---
tags: linux kernel, linux2022
---
# 2022q1 Homework3 (fibdrv)
contributed by < [`linjohnss`](https://github.com/linjohnss) >
> [作業要求](https://hackmd.io/PMozqaxqRA-jF2KmgTZcPQ?view#K04-fibdrv)
### 自我檢查清單
- [ ] 研讀上述 ==Linux 效能分析的提示== 描述,在自己的實體電腦運作 GNU/Linux,做好必要的設定和準備工作 $\to$ 從中也該理解為何不希望在虛擬機器中進行實驗;
- [ ] 研讀上述費氏數列相關材料 (包含論文),摘錄關鍵手法,並思考 [clz / ctz](https://en.wikipedia.org/wiki/Find_first_set) 一類的指令對 Fibonacci 數運算的幫助。請列出關鍵程式碼並解說
- [ ] 複習 C 語言 [數值系統](https://hackmd.io/@sysprog/c-numerics) 和 [bitwise operation](https://hackmd.io/@sysprog/c-bitwise),思考 Fibonacci 數快速計算演算法的實作中如何減少乘法運算的成本;
- [ ] 研讀 [KYG-yaya573142](https://hackmd.io/@KYWeng/rkGdultSU) 的報告,指出針對大數運算,有哪些加速運算和縮減記憶體操作成本的舉措?

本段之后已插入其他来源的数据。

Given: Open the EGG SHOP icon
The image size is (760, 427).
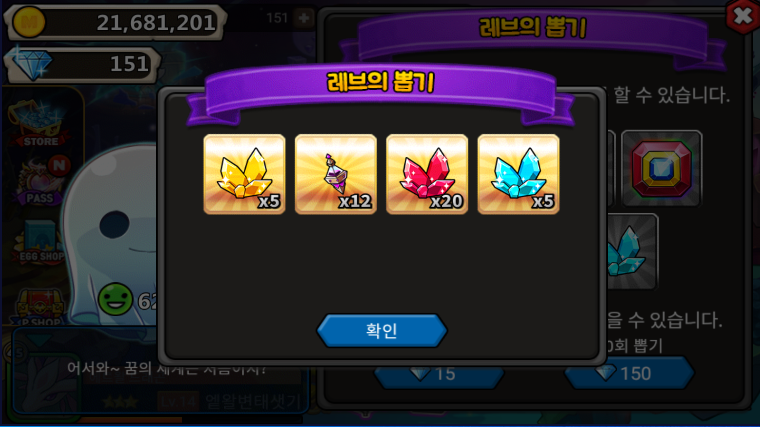Looking at the screenshot, I should tap(40, 241).
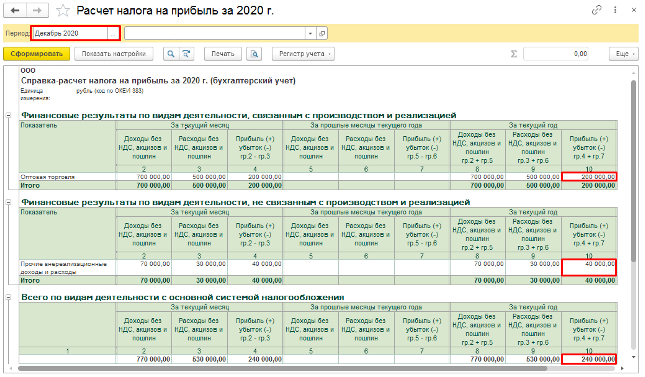Click the print preview icon

pos(254,54)
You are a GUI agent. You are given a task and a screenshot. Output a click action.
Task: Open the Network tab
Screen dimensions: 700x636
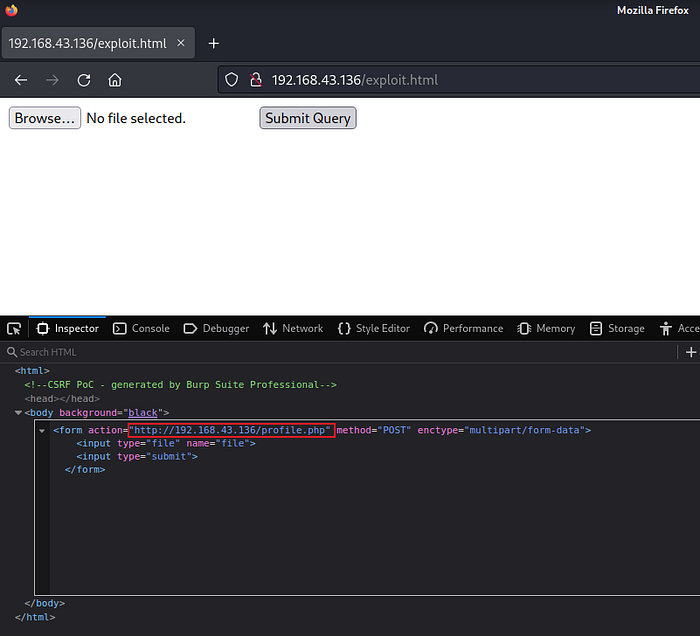(293, 328)
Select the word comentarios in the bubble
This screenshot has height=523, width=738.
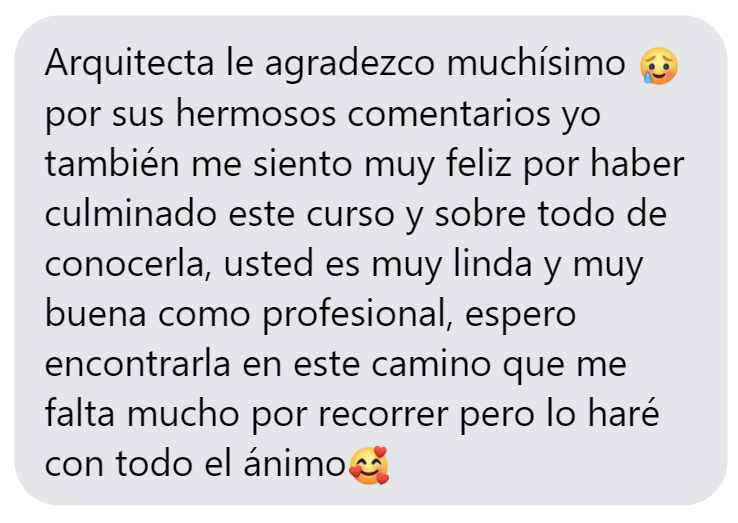pos(449,114)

- [ ] `lsmod` 的輸出結果有一欄名為 `Used by`,這是 “each module’s use count and a list of referring modules”,但如何實作出來呢?模組間的相依性和實際使用次數 ([reference counting](https://en.wikipedia.org/wiki/Reference_counting)) 在 Linux 核心如何追蹤呢?
> 搭配閱讀 [The Linux driver implementer’s API guide » Driver Basics](https://www.kernel.org/doc/html/latest/driver-api/basics.html)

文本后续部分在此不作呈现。